How To Make Chores Fun
If you’re wasting time having fun, you’re not wasting time.
First order of business: To make business more unbusinesslike!
My business goal this month (which is really my household goal in disguise) is to create an environment that will get my little workers (my kids) to start enjoying their work (their chores) by adding some fun into the mix.
I’ve tried many different theories and failed. This month, I will attempt yet another method to get the family, myself included, more engaged in our chores and get them done; if that’s even remotely possible. But I’m keeping my hopes up. I’m banking on the anything is possible side.
I’m a busy lady. I have a full-time job. When I get home after 8 hours of work and an hour drive and then have to cook for the family, clean up afterwards and write articles for my blog, it gets pretty exhausting on a daily basis. Just having to hear what I just said is already exhausting. I think it’s fair to say that some help around the house isn’t asking for too much. Now that the kids are grown (14 and 15 years old), they can handle more responsibilities.
As a parent, it’s easier said than done. Sometimes, to avoid not having to deal with the constant whining, I turn a blind eye from the mess and the chores not getting done. It’s a small stress relief for the time being. Then of course it becomes a habit (me turning a blind eye) and our house slowly turns into a frat party aftermath. It’s now become a messy and smelly situation.
Part of my New Year’s Resolution is to keep a clutter-free Febreze-smelling home. Since, none of my past experiments worked, I am taking a more creative route. One thing I know I haven’t tried is making chores more fun– for everyone! I have to make it fun for myself as well. Otherwise, I’ll start ditching them. If I start ditching, then the rest will follow. Then we’re back to square one.
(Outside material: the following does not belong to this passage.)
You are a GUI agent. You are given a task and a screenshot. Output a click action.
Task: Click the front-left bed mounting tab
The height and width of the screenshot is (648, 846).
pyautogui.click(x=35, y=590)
So how can I make chores more fun? This is my solution:
1. INDIVIDUAL CHORES
My goal is to create a calendar system that allows the kids to get involved with their schedule.
OLD SYSTEM: In the past, I created a weekly calendar with color coding to easily determine who does what.
The kids check the calendar every week to see what their chores are for the week. The problem with this chart is that the kids don’t look at it unless I ask them to. They either forget or choose to ignore it completely.
NEW SYSTEM: Chores on a stick
Inspired by What’s Up Moms DIY Chore Chart
I love this idea! The kids and I will be making the sticks together. I’ve also added a few ways for us to enjoy every process.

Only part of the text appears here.